First, data rates: We all know that what matters in the end is effective data rate, the actual rate—including latency—that you or I or our customers can get at any given time and place. By that standard there is a lot that needs to be done, and a lot that can be done.
There is no talk of repealing Shannon-Hartley, but modern systems are aiming for MIMO up to 8×8 and QAM as dense as 4096 to crowd more bits into the available hertz in a practical fashion. Combine these techniques with wider bandwidths and more OFDM subcarriers and the potential data rates are seriously impressive: LTE-A proposes 1.6 Gbps for wireless, and DOCSIS 3.1 promises a 10 Gbps wired downstream link.
Spectral efficiency is just the platform for a host of improvements and enhancements that will deliver more data in more places. That’s the key to the effective data rates that matter much more than the theoretical ones in the press releases.
In my experience, the inability to get 20 Mb/s in any particular location pales in comparison to the inability to get even 1 Mb/s in so many locations. Even IoT and smart homes or businesses generally prioritize a reliable connection over a high data rate.
Fat pipes for direct connections and backhaul will help because high capacity can usually be sliced up to give more users an adequate sliver of the bandwidth pie. Adaptive and cognitive systems can make the most of the existing and evolving environment. Beamforming and small—pico or femto—cells can make better use of the local RF landscape. Multi-mode devices can use the best one of several radios to move the data of the moment.
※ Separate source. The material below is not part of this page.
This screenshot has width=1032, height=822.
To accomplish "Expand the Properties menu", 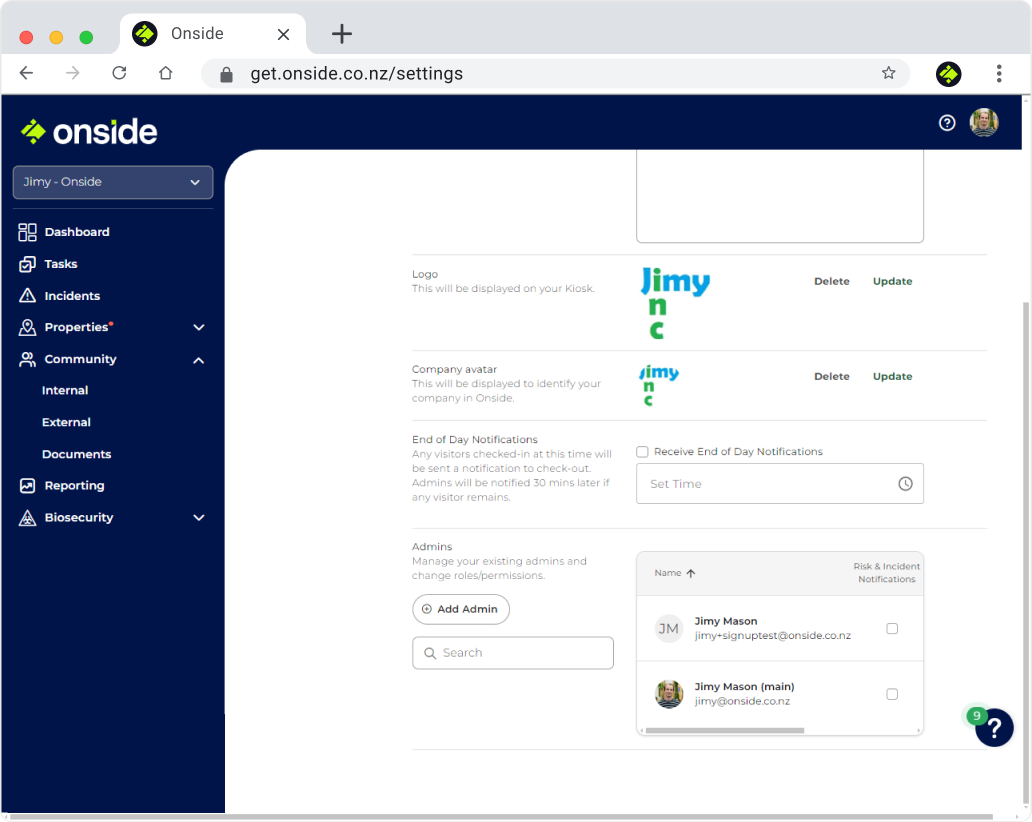I will click(x=198, y=327).
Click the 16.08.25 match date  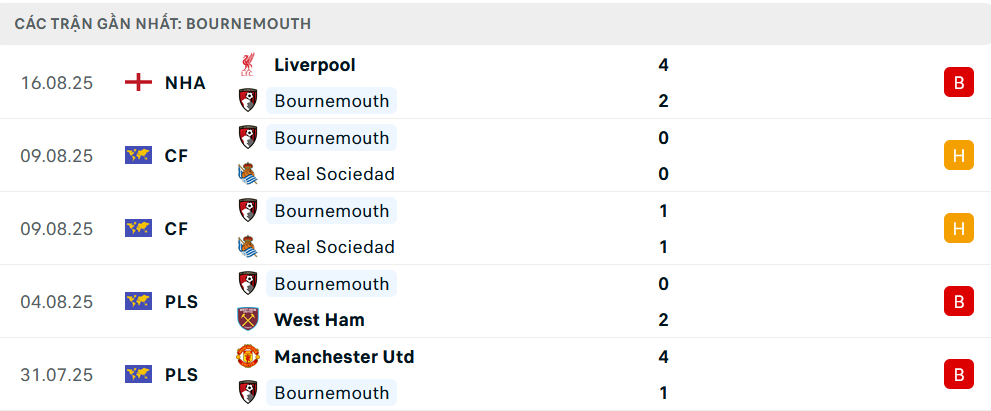(57, 83)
Millimeter frequencies are yet another approach to matching a need with an improving technology. These can exploit the (currently) open country of much higher frequencies and bandwidths, and turn limited range into an advantage in situations such as wireless video, where frequency reuse can be room-to-room.
I won’t try to predict details, but I know this is good news for RF engineers. All these tactics for increasing effective data rate require innovative design and manufacturing to yield devices that perform well enough, meet standards, and hit the cost targets essential to success in the marketplace.
As for Lou’s speculation that smartphones may have peaked, he may be right about smartphones per se, but I look at this in a different way. Those glossy little (or not) slabs should instead be seen as the computer/communications/information/audio-video image device you have with you constantly—and “smartphone” sells them short. Seen in that light, the opportunity for transformative growth is huge.
Consider virtual and augmented reality, especially in the context of the explosive success of apps such as Pokemon Go. The need for high-resolution, low-latency video will drive data rates and the evolution of the things we call smartphones in directions most of us haven’t yet imagined. While the value and wisdom of those directions is open to debate, the demands on RF design and test seem very clear to this Captain Obvious.
* Attributed to everyone from Niels Bohr to Yogi Berra, but probably from a Danish humorist in 1948 or earlier.